For better or worse, the words of the Bible have been studied and parsed and dissected to an extraordinary degree. The pages of most Bibles are littered with notes, numbers and other study aids. But the power of the text can get overshadowed by the clutter of the “helpful” material that has been added. For the most part, Bible designers have been primarily concerned about arming the reader with all of the information he or she might need to interpret the text, and less concerned about the reading experience. While presenting the text along with the scholarly apparatus might help readers to study the text, all that information hovering in the margins and gutter makes it more difficult to read the text. (For more on readability and “the physical form of the Good Book” see J. Mark Bertrand’s Bible Design Blog.)
The Good Book, Designed
Bibliotheca, a project being funded through Kickstarter, is aimed at presenting a book (in four volumes) that is meant to be read. The goal of the Bibliotheca project is to present the text of the Bible simply and beautifully, with a focus on clean design and “classic and elegant typography” uncluttered by notes and numbers.

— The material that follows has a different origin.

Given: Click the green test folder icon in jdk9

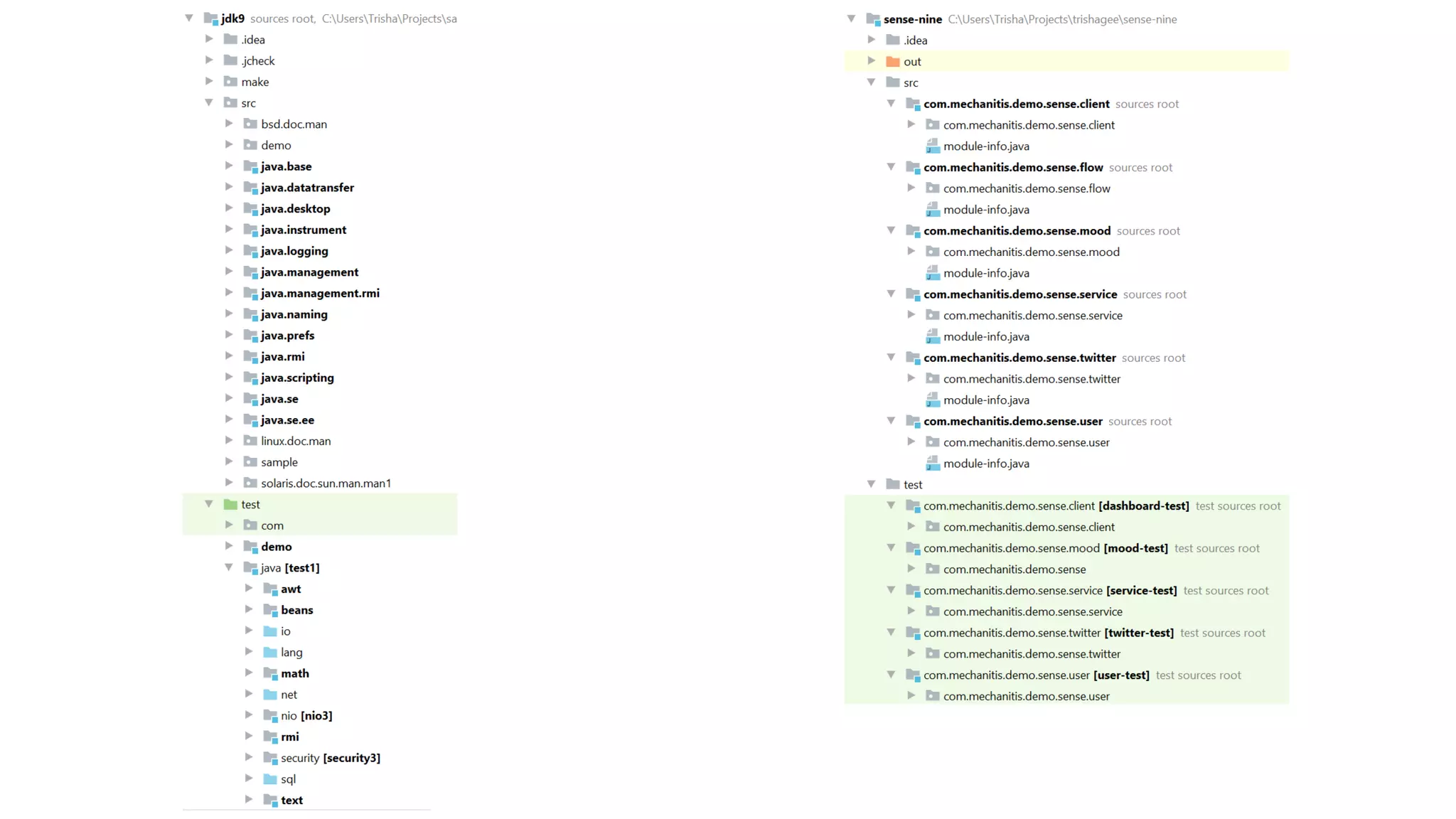Looking at the screenshot, I should click(230, 504).
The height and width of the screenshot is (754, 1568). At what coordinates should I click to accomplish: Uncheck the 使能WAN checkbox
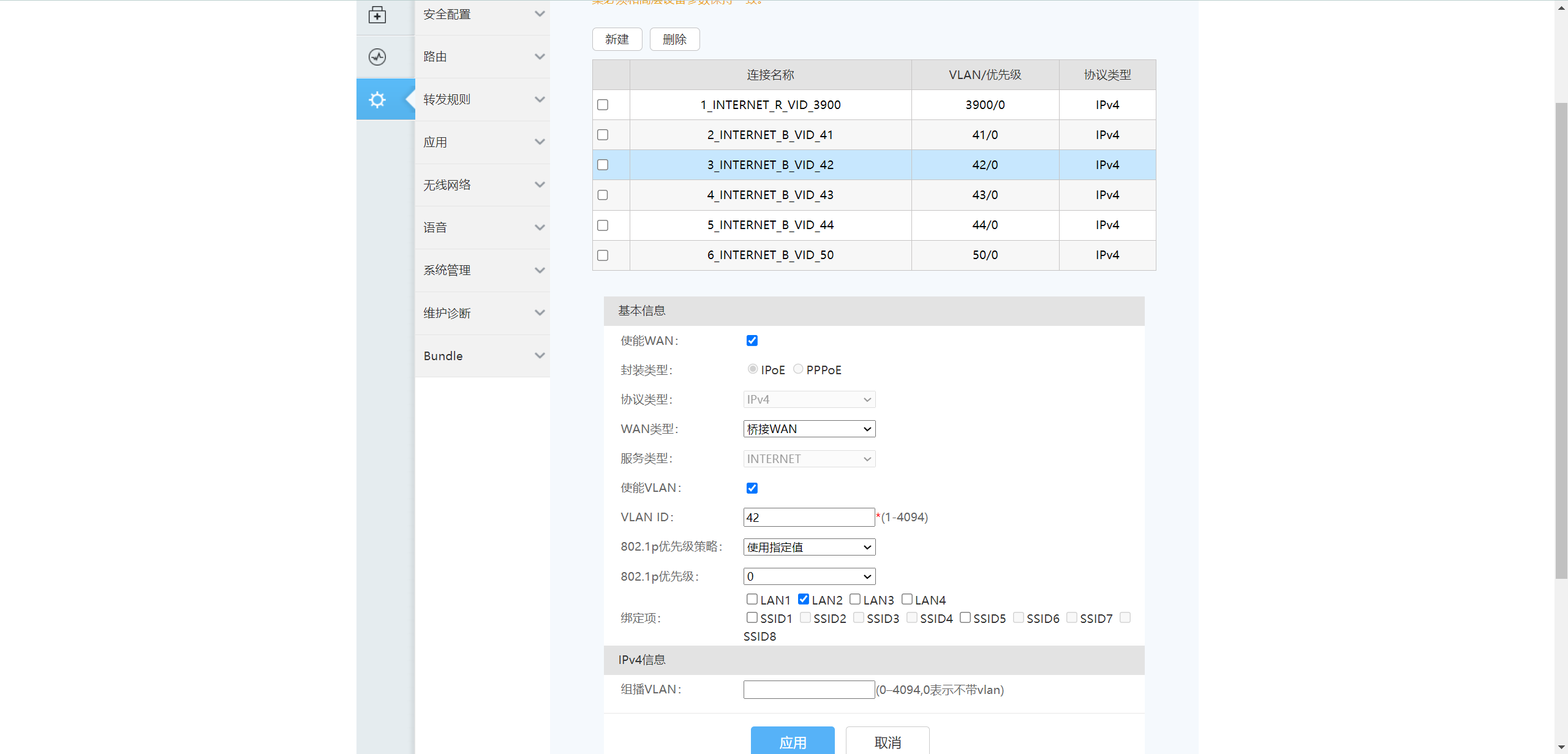click(752, 341)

I’m looking forward to seeing the finished volumes later this year, for spiritual and professional reasons. The first “book design” project I undertook was motivated by exactly the same reason, with myself as the client. I found myself distracted by the notes and especially the verse and chapter numbers in my reading of the Bible. (To be fair, it doesn’t take much to distract me.) I decided to take the book I was studying and redesign it as simply as I could, with ample space for marginal notes, a narrow measure, and a careful treatment of the poetry sections.
Good book design gets out of the way
When reading a book, what is the reader most interested in: the content, or the form in which the content is presented? Most likely, the reader has picked up a book because she is interested in the information, or the story, or the ideas presented. Unless the book is a design portfolio, where the goal is to display the work of its designer, or a textbook intended to inform about and present examples of design, the reader has only passing interest in how the material is presented visually.
When readers begin paying attention to the features of a book’s design, it is usually because those features are getting in the way–margins too narrow for the reader to hold the book without covering up the text, page numbers that are hard to find, text that is too cramped to follow comfortably, and so on. You could almost say that as soon as the reader becomes aware of the design of the book, the designer has failed in his first goal: present the text to the reader.